Betrachtet man die Größenverhältnisse von Gebäude und Kamera, so ist oftmals die Kamera als solche erst auf dem zweiten Blick zu erkennen. Lange Zeit waren auf den Ecken des Daches kompakte SN-Systeme eingesetzt. Sie wurde zwischenzeitlich durch die ins Bild eingefügte Speed-Domekamera mit „Schwanenhals-Adapter“ ersetzt. Die Größenverhältnisse sind ungefähr geblieben.


Farbgebung

Eine einheitliche Farbe für alle Komponenten aus Metall oder der Fassadefarbe angepasste Kameras lassen die Dominanz der Videotechnik im Blickfeld des Betrachters mindern. Selten stehen Gehäuse und Montageelemente in der gewünschten Farbe zur Verfügung – nachträgliches Lackieren oder Pulverbeschichten ist also erforderlich.

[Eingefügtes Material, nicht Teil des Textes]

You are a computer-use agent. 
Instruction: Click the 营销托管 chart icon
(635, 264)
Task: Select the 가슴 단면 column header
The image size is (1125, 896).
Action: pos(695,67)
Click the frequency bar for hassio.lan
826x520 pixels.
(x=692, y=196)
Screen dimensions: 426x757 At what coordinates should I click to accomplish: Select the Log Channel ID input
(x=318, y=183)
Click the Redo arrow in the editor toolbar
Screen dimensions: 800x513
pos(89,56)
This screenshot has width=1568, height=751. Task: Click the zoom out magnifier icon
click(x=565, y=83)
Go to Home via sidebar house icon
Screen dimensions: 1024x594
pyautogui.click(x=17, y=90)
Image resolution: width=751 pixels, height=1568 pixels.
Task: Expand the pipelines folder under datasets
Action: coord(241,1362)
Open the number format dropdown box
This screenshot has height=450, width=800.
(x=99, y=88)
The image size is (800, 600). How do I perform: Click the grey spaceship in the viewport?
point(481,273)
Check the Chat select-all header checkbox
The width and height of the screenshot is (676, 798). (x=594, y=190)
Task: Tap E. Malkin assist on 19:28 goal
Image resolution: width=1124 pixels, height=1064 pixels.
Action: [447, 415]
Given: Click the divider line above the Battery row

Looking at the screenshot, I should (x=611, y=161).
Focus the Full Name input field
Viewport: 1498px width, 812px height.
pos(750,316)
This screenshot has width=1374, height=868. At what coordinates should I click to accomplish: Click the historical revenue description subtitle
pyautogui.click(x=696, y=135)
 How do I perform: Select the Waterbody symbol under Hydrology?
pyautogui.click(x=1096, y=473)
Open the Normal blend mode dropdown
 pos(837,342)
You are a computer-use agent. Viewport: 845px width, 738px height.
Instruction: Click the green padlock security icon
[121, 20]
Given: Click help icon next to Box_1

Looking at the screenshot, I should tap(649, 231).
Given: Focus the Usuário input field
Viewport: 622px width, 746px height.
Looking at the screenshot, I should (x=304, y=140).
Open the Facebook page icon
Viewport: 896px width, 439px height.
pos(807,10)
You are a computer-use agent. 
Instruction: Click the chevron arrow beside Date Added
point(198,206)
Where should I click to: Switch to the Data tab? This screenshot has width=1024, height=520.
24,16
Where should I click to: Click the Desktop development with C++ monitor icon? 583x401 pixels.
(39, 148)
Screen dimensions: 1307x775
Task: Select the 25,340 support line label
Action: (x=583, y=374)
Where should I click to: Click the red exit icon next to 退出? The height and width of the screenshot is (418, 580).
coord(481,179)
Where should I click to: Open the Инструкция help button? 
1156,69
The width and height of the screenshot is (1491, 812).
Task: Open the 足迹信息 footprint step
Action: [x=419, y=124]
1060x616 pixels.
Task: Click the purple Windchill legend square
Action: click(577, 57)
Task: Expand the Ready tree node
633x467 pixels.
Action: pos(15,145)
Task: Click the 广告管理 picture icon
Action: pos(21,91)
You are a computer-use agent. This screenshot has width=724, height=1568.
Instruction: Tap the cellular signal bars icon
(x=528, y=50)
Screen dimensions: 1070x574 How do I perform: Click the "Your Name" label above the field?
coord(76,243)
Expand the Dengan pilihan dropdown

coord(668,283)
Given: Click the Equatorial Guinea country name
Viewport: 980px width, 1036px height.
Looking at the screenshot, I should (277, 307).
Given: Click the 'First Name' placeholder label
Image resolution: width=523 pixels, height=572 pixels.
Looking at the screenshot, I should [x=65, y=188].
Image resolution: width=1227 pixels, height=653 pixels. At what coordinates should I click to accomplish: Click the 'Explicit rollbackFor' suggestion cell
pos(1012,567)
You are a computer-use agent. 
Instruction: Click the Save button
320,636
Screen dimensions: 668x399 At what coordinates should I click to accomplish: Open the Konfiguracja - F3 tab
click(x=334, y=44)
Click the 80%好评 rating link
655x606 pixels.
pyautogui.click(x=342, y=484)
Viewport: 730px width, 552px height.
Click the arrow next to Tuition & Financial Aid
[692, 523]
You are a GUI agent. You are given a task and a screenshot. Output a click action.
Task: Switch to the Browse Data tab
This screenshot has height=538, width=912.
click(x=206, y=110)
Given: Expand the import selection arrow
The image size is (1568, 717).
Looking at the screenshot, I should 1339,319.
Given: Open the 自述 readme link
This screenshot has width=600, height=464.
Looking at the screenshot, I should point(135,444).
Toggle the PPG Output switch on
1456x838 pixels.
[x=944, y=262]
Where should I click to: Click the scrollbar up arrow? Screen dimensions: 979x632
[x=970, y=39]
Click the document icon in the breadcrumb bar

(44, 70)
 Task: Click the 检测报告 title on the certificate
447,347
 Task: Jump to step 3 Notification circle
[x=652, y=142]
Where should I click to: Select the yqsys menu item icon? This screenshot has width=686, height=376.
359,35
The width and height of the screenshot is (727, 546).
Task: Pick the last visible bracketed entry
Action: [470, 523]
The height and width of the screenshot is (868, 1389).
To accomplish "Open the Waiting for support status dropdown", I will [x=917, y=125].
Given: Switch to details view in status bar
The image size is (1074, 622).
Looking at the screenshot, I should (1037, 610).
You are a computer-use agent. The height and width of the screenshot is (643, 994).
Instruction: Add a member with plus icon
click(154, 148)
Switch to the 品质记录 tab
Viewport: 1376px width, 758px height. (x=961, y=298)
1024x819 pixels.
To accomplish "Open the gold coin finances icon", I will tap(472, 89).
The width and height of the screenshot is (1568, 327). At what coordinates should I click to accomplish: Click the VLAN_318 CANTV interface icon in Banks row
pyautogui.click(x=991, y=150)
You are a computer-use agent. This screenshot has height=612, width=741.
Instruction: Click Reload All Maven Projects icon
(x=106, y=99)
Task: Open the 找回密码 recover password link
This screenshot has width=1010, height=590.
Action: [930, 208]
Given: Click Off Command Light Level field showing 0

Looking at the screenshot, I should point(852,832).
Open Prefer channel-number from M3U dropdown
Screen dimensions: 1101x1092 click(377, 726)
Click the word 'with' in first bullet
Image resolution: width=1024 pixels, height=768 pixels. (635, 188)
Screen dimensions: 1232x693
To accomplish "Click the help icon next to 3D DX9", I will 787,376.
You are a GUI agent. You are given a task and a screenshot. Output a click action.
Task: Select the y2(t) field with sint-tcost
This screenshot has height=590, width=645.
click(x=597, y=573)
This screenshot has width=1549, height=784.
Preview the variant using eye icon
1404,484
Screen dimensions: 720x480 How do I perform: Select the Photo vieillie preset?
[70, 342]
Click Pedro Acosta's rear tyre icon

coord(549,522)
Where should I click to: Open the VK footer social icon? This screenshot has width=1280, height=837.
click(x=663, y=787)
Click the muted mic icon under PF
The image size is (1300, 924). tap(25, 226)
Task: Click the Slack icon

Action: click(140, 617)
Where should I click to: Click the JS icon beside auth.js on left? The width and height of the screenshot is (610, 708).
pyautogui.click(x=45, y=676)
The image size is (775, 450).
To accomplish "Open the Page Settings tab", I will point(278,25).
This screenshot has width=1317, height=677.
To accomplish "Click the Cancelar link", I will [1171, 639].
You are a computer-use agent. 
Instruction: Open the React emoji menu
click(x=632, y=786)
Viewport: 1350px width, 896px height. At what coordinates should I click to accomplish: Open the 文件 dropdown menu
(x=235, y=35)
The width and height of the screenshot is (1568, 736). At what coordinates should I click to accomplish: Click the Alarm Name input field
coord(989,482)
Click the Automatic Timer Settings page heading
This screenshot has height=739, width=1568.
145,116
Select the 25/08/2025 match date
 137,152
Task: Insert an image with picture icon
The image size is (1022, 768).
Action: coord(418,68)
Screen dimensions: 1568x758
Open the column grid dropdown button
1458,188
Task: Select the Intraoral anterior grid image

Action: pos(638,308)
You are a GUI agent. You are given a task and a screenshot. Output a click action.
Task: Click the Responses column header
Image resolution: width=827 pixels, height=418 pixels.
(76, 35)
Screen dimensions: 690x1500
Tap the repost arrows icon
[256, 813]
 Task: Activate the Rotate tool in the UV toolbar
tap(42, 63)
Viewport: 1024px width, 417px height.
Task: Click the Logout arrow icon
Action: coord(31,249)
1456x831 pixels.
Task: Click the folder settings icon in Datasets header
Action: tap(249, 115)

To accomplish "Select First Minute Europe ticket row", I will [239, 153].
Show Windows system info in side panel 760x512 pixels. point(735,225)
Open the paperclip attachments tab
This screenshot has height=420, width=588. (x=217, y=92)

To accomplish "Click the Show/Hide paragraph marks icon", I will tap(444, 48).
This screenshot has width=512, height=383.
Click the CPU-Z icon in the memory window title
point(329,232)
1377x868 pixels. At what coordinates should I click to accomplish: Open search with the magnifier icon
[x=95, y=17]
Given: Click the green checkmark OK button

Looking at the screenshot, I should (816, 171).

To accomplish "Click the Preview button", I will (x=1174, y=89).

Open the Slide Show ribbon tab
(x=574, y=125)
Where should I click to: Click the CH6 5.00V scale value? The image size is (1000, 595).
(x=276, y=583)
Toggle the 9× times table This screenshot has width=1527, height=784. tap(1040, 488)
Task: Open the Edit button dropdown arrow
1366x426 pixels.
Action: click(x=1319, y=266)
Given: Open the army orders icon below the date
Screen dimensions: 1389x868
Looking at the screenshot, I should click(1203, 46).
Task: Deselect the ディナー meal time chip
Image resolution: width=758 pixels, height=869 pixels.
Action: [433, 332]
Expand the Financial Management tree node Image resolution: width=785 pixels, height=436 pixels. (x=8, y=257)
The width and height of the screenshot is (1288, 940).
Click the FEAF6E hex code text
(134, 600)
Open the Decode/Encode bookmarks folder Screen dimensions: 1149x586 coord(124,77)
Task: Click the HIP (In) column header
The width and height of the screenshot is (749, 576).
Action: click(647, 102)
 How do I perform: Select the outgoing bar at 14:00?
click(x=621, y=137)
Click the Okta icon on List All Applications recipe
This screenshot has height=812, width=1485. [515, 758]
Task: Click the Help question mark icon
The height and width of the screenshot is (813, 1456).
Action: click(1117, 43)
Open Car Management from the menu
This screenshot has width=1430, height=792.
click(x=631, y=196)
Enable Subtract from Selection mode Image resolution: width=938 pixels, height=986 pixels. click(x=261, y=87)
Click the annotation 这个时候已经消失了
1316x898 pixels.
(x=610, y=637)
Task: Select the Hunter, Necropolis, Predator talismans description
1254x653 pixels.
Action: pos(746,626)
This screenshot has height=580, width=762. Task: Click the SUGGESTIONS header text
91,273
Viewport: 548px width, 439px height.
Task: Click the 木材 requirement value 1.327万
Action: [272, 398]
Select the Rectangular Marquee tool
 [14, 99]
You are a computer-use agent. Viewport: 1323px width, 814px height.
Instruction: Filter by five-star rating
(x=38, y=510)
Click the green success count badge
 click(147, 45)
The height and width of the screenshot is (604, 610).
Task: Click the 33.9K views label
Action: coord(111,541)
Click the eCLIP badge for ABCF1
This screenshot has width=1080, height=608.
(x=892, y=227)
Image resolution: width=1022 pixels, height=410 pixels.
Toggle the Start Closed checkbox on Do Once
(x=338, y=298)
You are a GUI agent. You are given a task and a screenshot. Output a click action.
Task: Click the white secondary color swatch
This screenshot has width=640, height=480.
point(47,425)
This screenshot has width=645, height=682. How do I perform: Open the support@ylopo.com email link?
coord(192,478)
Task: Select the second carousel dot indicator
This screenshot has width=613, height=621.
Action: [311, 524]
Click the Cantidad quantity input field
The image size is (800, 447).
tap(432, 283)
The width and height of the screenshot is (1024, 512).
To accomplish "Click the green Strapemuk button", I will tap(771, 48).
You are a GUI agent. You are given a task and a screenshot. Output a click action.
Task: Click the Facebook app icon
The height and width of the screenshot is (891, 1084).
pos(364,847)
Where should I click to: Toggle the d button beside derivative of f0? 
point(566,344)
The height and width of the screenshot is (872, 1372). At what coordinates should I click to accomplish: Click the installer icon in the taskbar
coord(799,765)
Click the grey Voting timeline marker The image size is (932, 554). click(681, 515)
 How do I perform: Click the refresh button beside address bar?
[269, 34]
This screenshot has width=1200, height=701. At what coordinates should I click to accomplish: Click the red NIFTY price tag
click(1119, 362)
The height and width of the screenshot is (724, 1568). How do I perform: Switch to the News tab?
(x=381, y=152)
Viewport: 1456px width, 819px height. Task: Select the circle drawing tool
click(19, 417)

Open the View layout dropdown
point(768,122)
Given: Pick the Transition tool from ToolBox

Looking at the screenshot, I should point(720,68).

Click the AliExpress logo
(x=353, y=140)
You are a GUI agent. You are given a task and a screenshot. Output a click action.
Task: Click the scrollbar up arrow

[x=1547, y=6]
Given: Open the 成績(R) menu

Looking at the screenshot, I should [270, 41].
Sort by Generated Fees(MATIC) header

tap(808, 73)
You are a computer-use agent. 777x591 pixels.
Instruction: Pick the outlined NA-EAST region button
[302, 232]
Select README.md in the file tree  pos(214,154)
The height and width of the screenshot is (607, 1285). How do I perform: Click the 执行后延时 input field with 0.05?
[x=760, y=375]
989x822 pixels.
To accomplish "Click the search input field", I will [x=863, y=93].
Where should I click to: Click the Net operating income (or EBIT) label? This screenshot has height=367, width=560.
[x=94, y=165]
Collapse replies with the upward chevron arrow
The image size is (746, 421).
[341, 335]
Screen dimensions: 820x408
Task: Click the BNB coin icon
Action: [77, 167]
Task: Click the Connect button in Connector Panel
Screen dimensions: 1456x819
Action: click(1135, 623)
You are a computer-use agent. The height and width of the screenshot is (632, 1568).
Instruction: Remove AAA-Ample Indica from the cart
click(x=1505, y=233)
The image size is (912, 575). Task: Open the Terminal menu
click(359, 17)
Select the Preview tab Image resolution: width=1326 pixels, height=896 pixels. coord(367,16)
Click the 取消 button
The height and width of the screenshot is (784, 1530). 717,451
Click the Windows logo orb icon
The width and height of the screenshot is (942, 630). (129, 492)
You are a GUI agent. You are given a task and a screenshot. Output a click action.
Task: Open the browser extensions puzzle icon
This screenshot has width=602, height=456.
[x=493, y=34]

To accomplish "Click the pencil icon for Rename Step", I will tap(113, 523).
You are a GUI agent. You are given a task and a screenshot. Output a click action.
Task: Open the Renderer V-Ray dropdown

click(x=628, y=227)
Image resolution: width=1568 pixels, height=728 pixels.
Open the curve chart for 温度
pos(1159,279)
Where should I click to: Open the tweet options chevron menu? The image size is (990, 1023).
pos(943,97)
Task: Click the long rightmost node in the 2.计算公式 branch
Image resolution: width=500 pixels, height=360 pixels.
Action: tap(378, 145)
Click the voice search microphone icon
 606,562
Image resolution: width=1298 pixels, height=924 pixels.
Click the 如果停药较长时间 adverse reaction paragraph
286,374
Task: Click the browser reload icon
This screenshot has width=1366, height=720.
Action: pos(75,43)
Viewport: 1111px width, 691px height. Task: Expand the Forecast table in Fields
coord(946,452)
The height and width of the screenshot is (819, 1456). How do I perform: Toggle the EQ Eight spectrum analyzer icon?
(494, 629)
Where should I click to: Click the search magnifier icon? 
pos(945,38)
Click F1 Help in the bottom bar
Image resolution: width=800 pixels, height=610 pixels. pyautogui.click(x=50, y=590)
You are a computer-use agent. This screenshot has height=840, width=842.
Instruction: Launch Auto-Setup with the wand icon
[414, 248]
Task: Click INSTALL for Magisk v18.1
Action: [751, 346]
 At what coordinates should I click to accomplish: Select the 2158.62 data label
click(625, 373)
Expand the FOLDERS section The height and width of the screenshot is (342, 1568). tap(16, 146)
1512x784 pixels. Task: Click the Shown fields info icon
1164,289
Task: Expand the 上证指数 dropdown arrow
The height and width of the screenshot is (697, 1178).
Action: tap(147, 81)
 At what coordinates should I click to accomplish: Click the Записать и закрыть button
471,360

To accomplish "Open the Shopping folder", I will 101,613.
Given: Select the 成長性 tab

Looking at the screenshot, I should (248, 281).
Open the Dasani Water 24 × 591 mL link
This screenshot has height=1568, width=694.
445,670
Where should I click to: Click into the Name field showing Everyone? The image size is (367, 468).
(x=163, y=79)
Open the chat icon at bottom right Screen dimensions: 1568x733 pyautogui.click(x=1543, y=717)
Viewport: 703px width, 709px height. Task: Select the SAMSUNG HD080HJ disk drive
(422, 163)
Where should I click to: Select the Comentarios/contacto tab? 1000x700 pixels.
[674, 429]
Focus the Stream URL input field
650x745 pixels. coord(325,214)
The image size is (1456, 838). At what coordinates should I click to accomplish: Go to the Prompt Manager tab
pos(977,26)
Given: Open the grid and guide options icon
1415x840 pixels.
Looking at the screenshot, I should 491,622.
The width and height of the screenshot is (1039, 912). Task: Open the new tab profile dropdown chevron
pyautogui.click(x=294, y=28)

Bei dunklen Farben ist ein zusätzlicher Aspekt zu berücksichtigen. Ein Schutzgehäuse in dunklen Farben lässt bei Sonneneinstrahlung die Temperatur in seinem Inneren auf sehr hohe Werte steigen. Oftmals liegen diese dann über der zulässigen höchsten Arbeitstemperatur von Kamera und Objektiv. Nicht zu vernachlässigen ist dabei auch die Tatsache, dass Kameras über rechentechnische Komponenten verfügen, die ihrerseits durch eine hohe Wärmeabgabe die ungünstigen Temperaturverhältnisse innerhalb des Schutzgehäuses verschlechtern. Der ungünstigste Fall tritt ein, wenn die neue Farbe Schwarz/matt sein soll. Dabei ist zu rechnen, dass sich die Nutzungsdauer der Videotechnik durch starke Absorption der Wärmestrahlung stark verringern kann.


Fazit

Über das, was schön und zweckmäßig ist, lässt sich trefflich streiten. Es gilt, Lösungen zu finden, die im Sinne der Architektur akzeptiert werden können und dabei ihre Funktionsfähigkeit voll erhalten. Wenn beide Disziplinen zueinander finden, werden in einem iterativen Prozess Lösungen erarbeitet, die von allen am Bau Beteiligten für gut befunden, dem jeweiligen Sicherheitskonzept gerecht werden und für andere Anwendungen direkt oder in angewandelter Form genutzt werden können.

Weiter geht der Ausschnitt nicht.